**What needs to be done:**
Consider the data that follows and state how many lines contain the string "agent", using the number alone.

(The input begins)

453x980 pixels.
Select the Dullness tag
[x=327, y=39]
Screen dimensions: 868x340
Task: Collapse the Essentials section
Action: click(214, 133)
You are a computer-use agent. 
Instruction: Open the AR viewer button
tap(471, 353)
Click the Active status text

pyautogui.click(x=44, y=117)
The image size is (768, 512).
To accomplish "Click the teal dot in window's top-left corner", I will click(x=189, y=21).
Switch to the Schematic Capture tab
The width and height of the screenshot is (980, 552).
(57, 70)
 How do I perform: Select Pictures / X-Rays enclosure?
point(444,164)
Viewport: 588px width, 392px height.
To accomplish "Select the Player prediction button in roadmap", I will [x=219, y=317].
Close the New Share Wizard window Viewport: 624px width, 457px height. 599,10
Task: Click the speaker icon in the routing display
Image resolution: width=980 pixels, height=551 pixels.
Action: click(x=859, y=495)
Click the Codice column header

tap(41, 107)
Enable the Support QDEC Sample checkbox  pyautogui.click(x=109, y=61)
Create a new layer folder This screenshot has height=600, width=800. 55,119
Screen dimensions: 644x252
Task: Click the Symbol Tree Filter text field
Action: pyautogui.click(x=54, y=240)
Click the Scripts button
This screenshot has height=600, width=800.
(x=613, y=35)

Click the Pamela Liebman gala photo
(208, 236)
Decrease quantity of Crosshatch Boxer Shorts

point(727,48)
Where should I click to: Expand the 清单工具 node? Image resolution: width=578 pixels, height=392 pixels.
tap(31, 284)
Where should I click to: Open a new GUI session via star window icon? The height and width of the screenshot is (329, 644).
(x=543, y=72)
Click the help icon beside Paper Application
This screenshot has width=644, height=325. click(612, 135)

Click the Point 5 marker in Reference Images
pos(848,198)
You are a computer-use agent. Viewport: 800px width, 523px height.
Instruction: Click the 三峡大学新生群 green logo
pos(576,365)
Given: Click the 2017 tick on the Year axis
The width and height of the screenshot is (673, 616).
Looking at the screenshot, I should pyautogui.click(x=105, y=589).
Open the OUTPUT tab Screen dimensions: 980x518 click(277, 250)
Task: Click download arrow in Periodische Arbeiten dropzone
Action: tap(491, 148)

(The input ends)

**Problem solution:**
2